_Task item_:
Output what the records say, word for word, with no images.

Data excerpts:
▶
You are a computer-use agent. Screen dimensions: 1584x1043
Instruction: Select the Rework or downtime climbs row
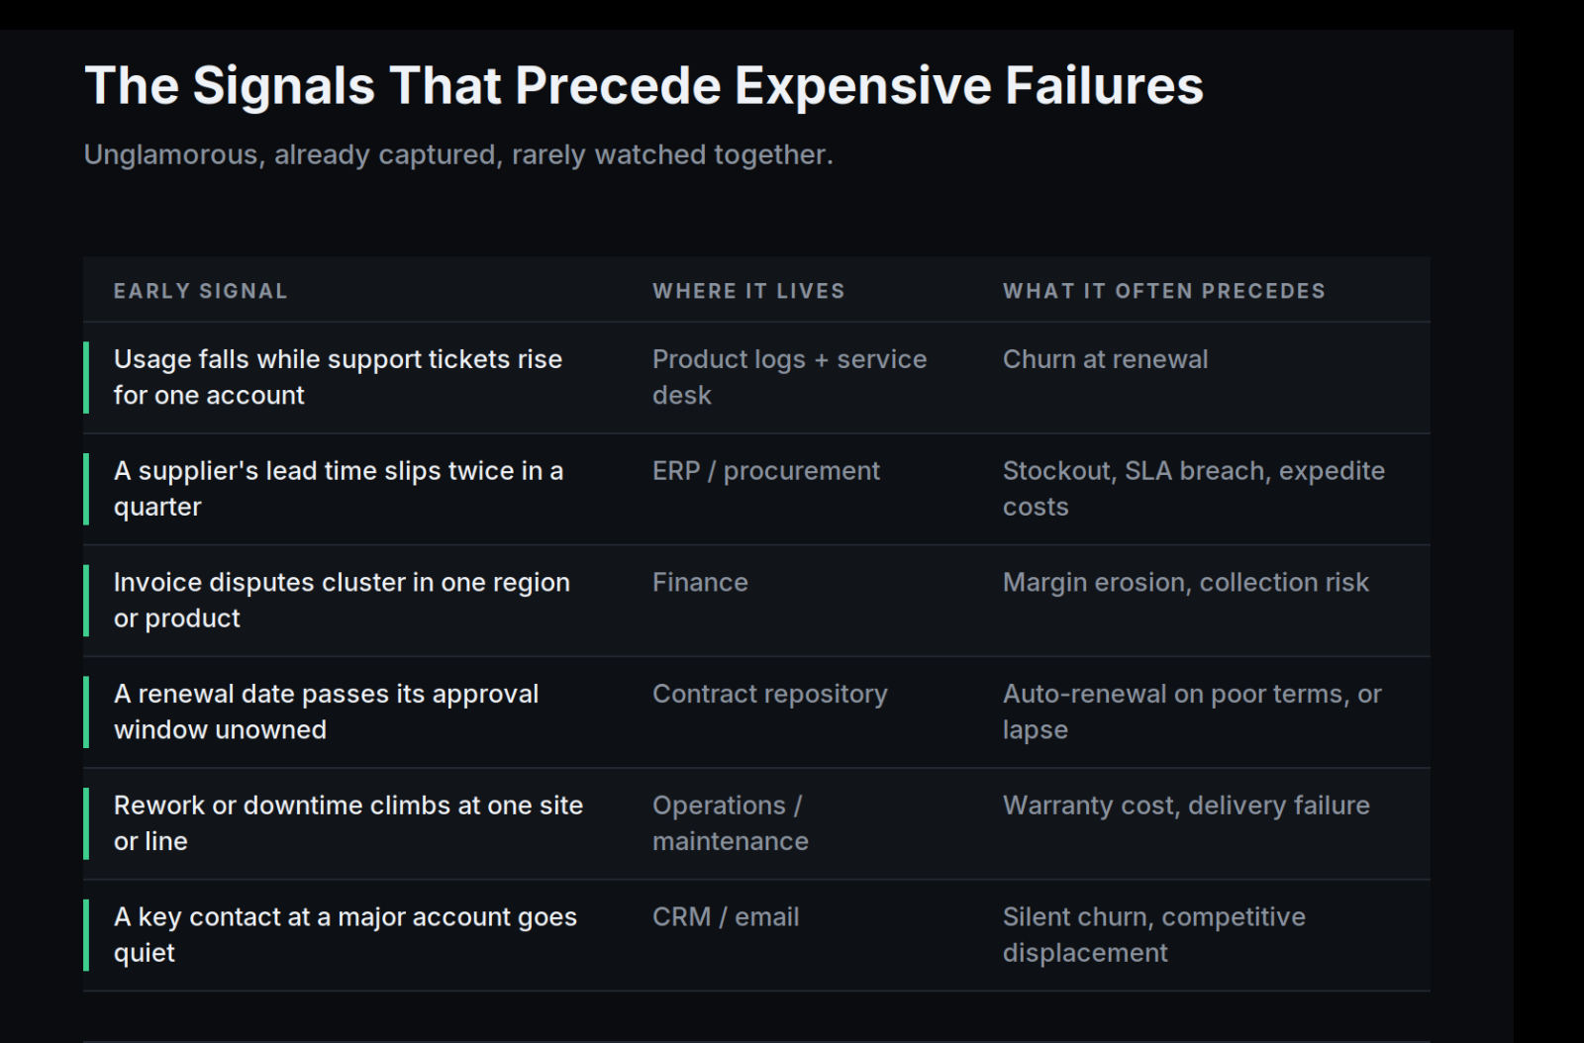coord(756,823)
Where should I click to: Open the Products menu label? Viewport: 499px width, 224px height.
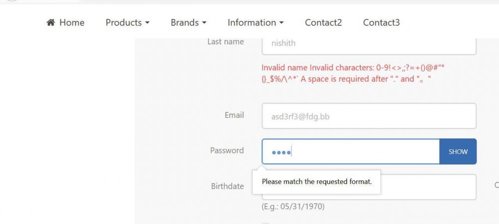click(x=124, y=22)

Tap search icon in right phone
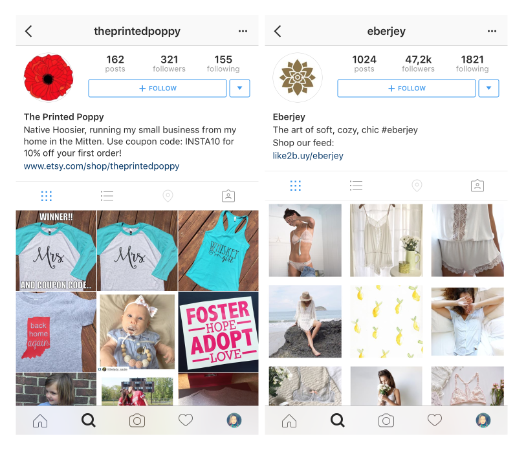pyautogui.click(x=337, y=420)
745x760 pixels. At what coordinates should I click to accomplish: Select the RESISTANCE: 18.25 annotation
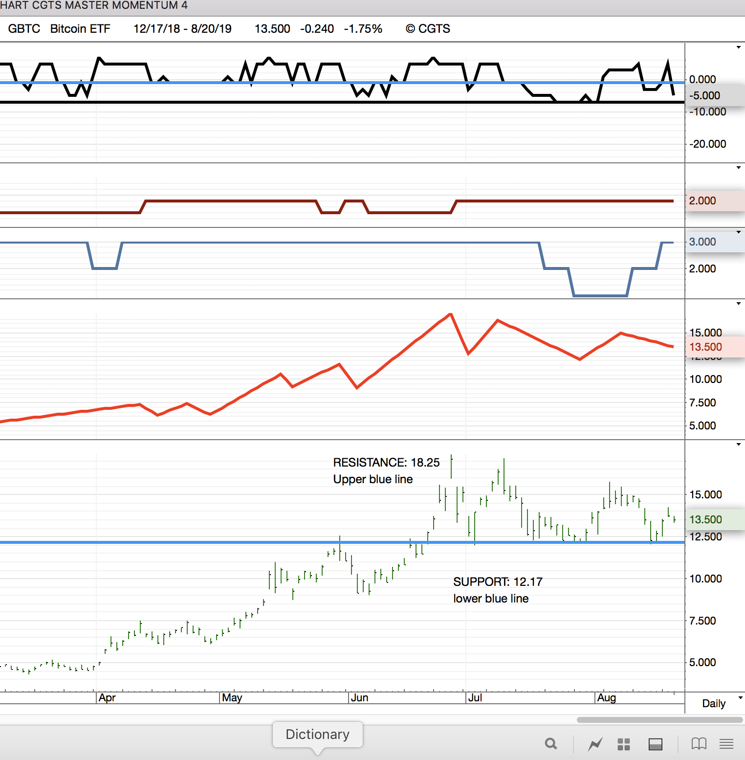(x=386, y=463)
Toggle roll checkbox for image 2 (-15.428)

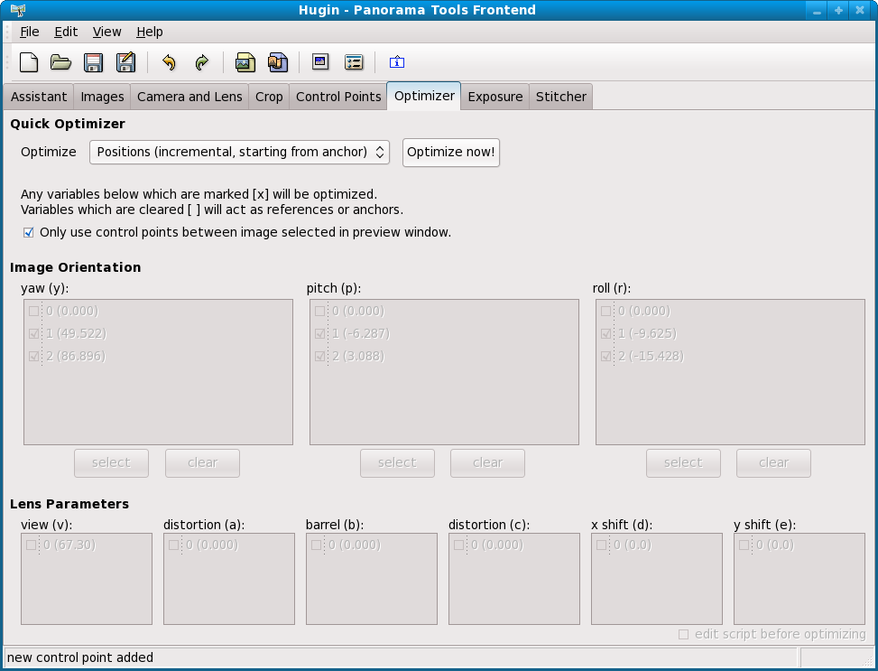click(x=606, y=357)

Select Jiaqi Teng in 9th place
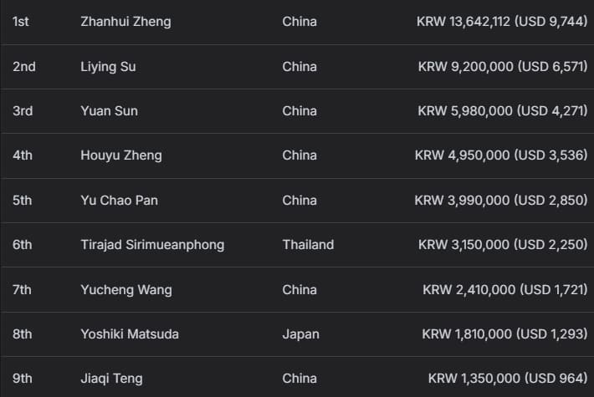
◀
_Written response_:
You are a computer-use agent. Screen dimensions: 1584x1043
Instruction: Select the Rework or downtime climbs row
coord(756,823)
Where should I click to: Open the Products menu label? Viewport: 499px width, 224px height.
click(x=124, y=22)

Tap search icon in right phone
pyautogui.click(x=337, y=420)
745x760 pixels. At what coordinates should I click to accomplish: Select the RESISTANCE: 18.25 annotation
(x=386, y=463)
Toggle roll checkbox for image 2 (-15.428)

click(x=606, y=357)

Select Jiaqi Teng in 9th place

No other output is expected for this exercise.